In a study conducted by Sariyer et al. [48], in 2017, the aim was to investigate the demand for EMS services on the basis of time and location trends in the city of Izmir, Türkiye. The demand for 112 services in Izmir during the first six months of 2013 was evaluated. The main variables used to describe the data are time, place and status of the calls (the differentiation between emergency and nonemergency calls was made by the dispatcher physician according to predefined protocols). The analyses revealed that the demand for ambulance services varied at different times of the day and on different days of the week. For the night period, demand was greater on weekends than on weekdays, whereas for daytime hours, demand was greater during the week. For weekdays, a statistically significant relationship was observed between the call distributions of the morning and evening periods. The percentage of demand also varied according to location. Among the 30 locations, the five most frequent destinations for ambulances, which are also correlated with high population density, accounted for 55.66% of the total. This finding was in line with our results.

The ongoing delays in response times underscore the urgent need for enhanced response strategies tailored to the unique challenges faced by Zone 12. The implementation of more efficient dispatch protocols, increasing the availability of emergency personnel, and improving traffic management during peak hours are potential strategies that could help address the elevated volume of emergencies in this zone. By prioritizing these improvements, emergency services can better meet the needs of the community and ensure that residents receive prompt and effective care when they need it most.
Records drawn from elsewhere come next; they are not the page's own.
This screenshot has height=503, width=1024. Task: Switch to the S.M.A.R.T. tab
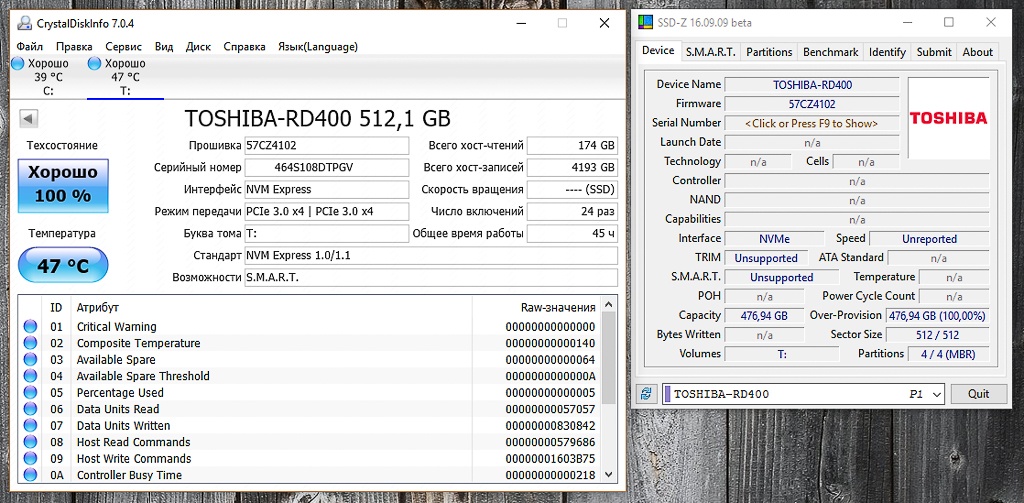(x=709, y=52)
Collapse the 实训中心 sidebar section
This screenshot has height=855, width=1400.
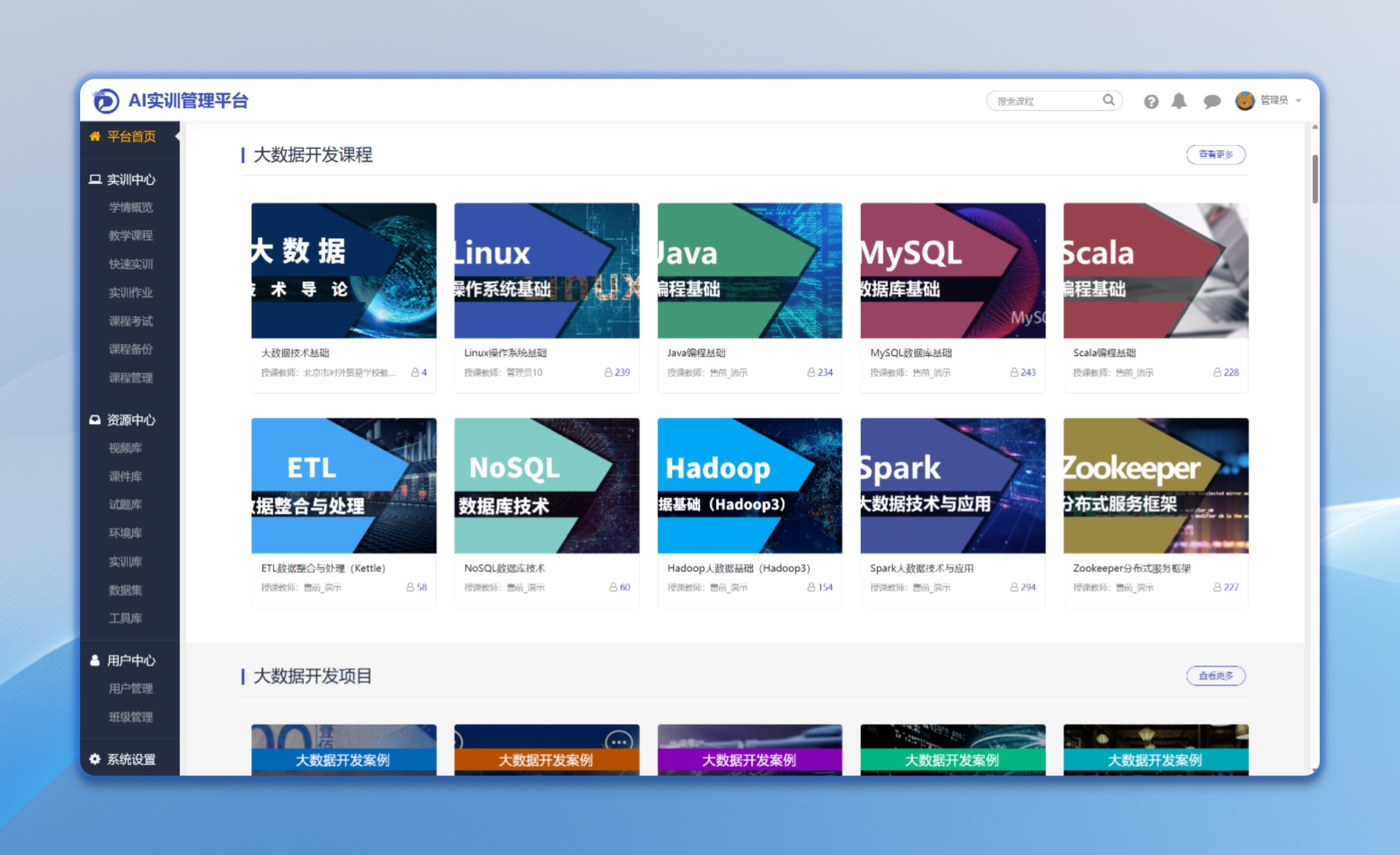point(131,180)
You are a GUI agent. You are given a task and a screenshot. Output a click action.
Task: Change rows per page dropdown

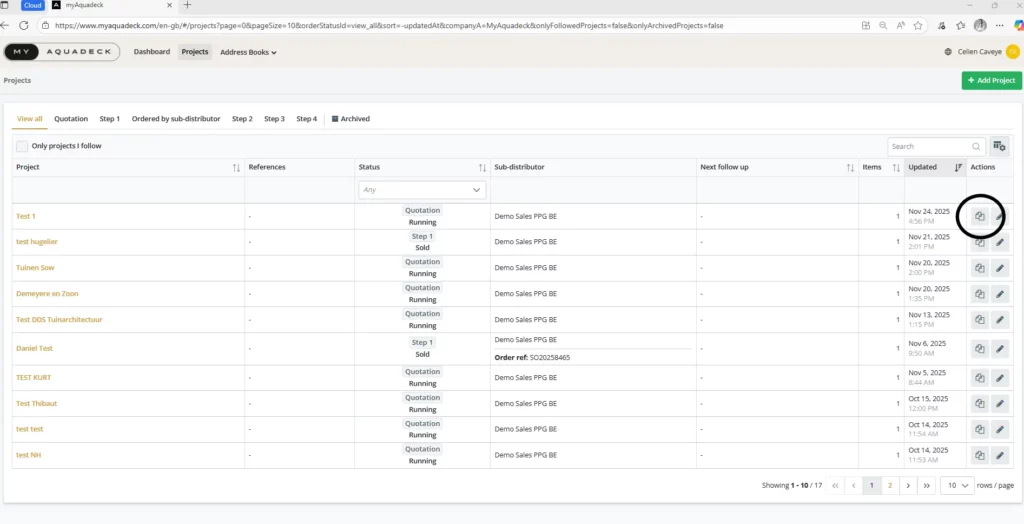click(x=957, y=485)
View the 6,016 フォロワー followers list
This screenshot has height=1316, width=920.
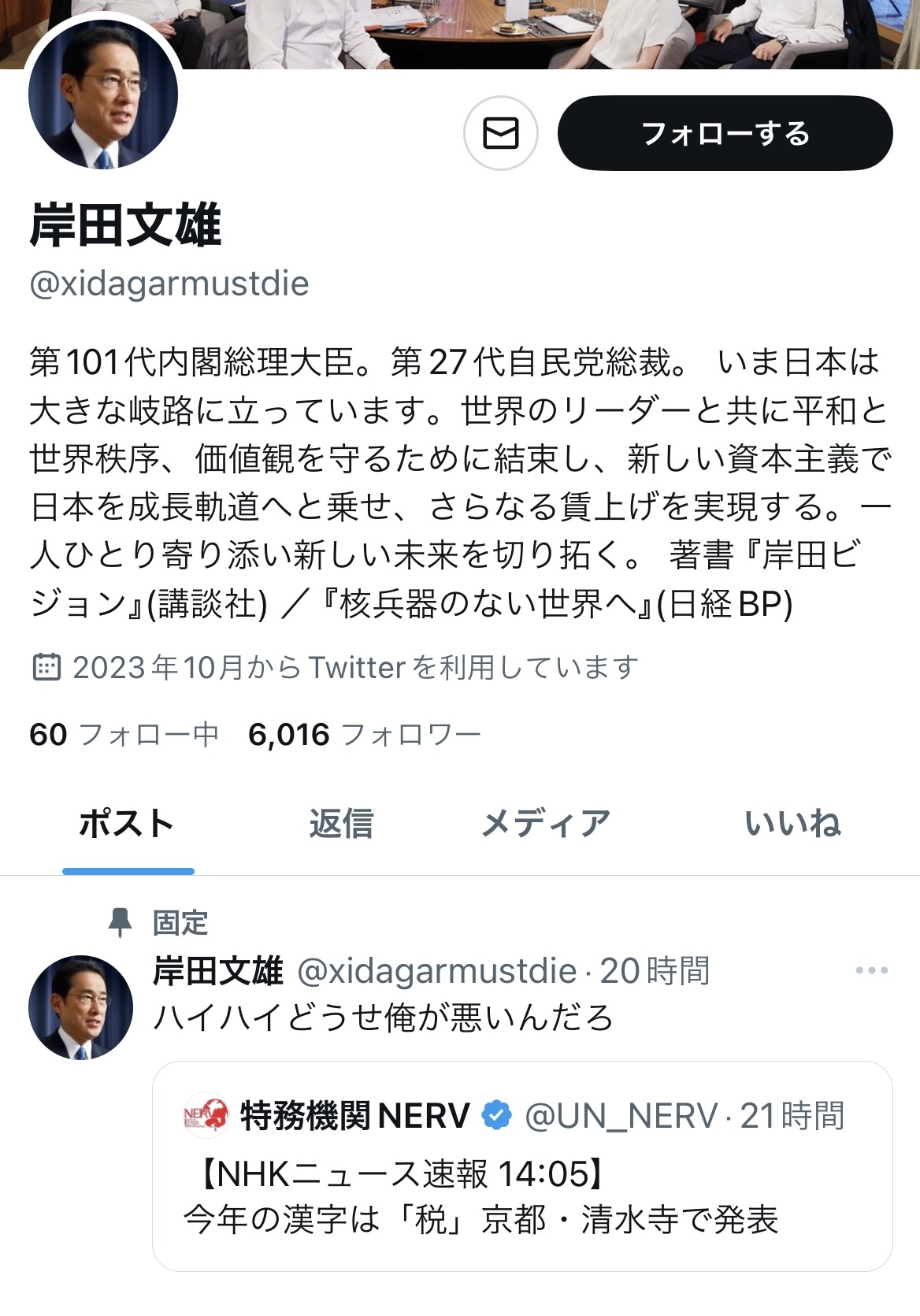pos(364,735)
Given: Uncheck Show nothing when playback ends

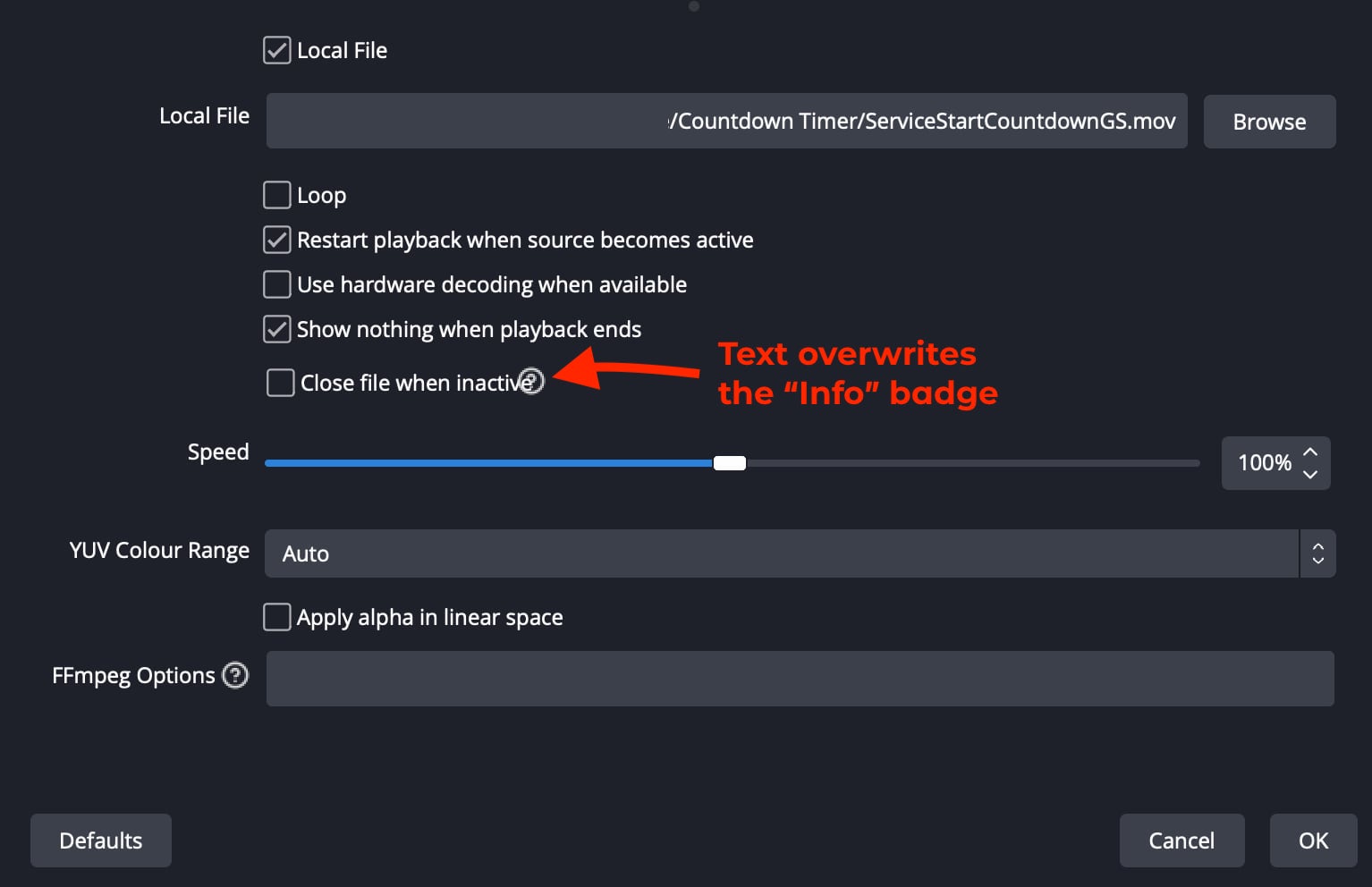Looking at the screenshot, I should pos(276,328).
Zone 5, similar to Zone 12 but to southern Isfahan city, plays a central role as a transit corridor, facilitating communication with a wide range of industrial towns, including Shahreza and Mobarakeh. It is anticipated that this role as a transit route will increase traffic accidents, particularly during the early morning hours. The increase in incidents during this interval can be largely attributed to the influx of commuter traffic, as workers and individuals traveling to their places of employment in industrial areas navigate through this zone. Furthermore, the traffic dynamics in Zone 5 are further complicated by the return of the workforce later in the day. As these individuals return to the zone in the evening, the volume of vehicles on the road increases significantly. The aforementioned surge in traffic during the evening hours has been identified as a contributing factor to the higher incidence of accidents, as evidenced by the research findings. The confluence of early morning commuter traffic and the evening return of workers has resulted in a pattern of heightened risk for accidents, thereby underscoring the necessity for the implementation of enhanced safety measures and traffic management strategies in Zone 5 to mitigate these risks.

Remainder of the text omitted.